_SELECTED EXTRACT_
-*-

Dig your plot in Autumn and early Winter. It means less work in spring. It is the ideal preparation for an allotment. You also expose slug and snail eggs and nasty bugs for the birds to eat and to keep your pest population down.
Invest in a good hoe and use it regularly during the growing months of Spring and Summer or the weeds will soon take over your plot. A stirrup hoe - with a push and pull action - is a very good tool to use. You can hoe your entire plot in 20 minutes. The weeds will dry and die on a sunny day after you have hoed them.
Work out a rotation plan - at least keep your crops moving round the plot; to grow the same crop family in the same place year after year is to build up a reservoir of disease and pests.
The compost heap is an essential on the plot - almost all your garden waste (except horsetail, potatoes and potato plants, and brassica roots) should go on. Good compost is an art in itself. Look at all that produce you are taking off your plot, see all that stuff you are taking to the tip - it comes from the ground and your soil will need replenishing, the easiest way is through composting. It will save you many a wheelbarrow journey to the tip.

-*-

_ASSIGNMENT_
Using the allotment tips above, decide whether each statement agrees with the text: (a) Digging the plot in autumn and early winter means less work in spring. (b) Potato plants belong on the compost heap. (c) Hoed weeds dry and die on a rainy day. Answer yes or no for each, quoting the words of the text that decide it.

_DATA SEGMENT_

-*-

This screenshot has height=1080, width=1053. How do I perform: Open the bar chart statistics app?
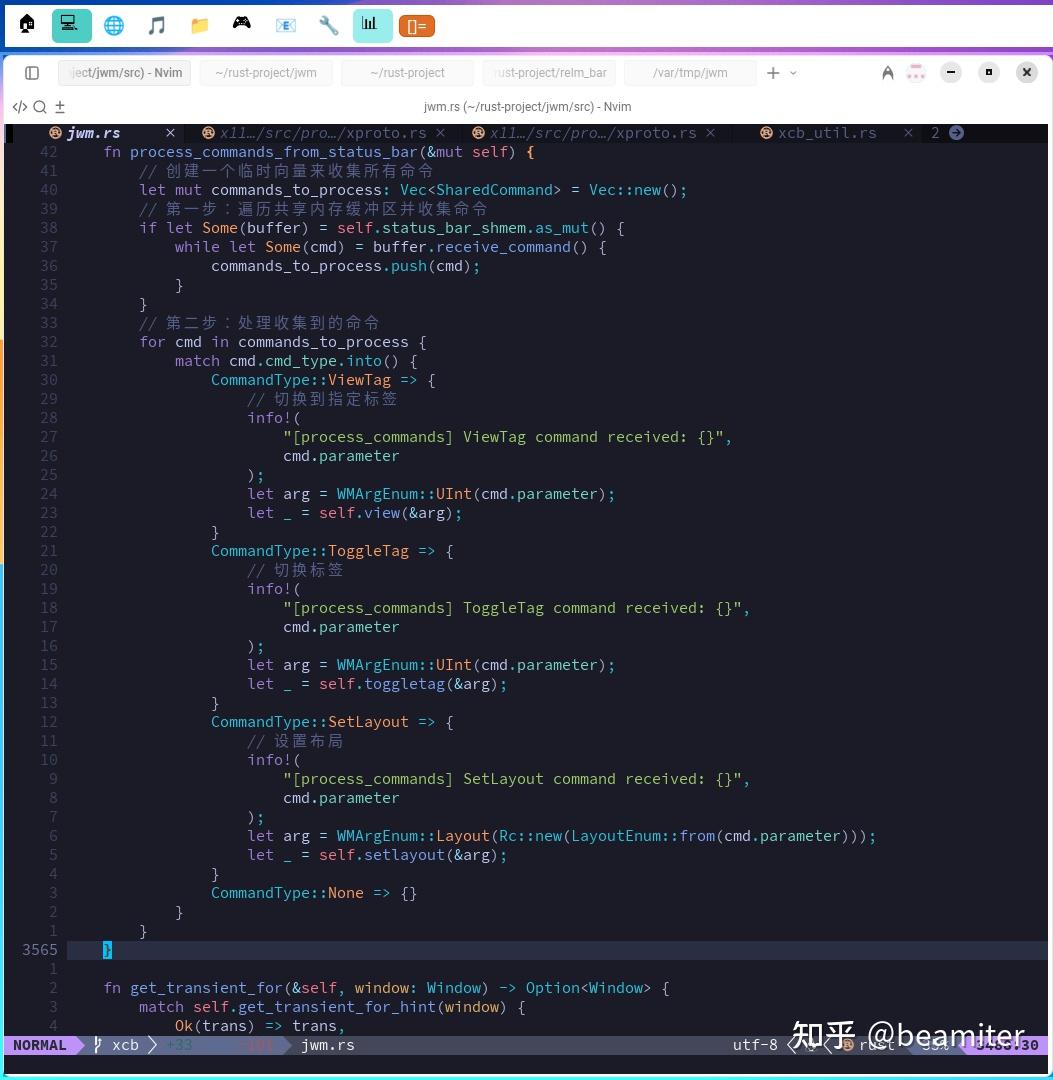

-*-

_ANSWER FOR THIS EXERCISE_
(a) Yes: "Dig your plot in Autumn and early Winter. It means less work in spring."
(b) No: "almost all your garden waste (except horsetail, potatoes and potato plants, and brassica roots) should go on."
(c) No: "The weeds will dry and die on a sunny day after you have hoed them."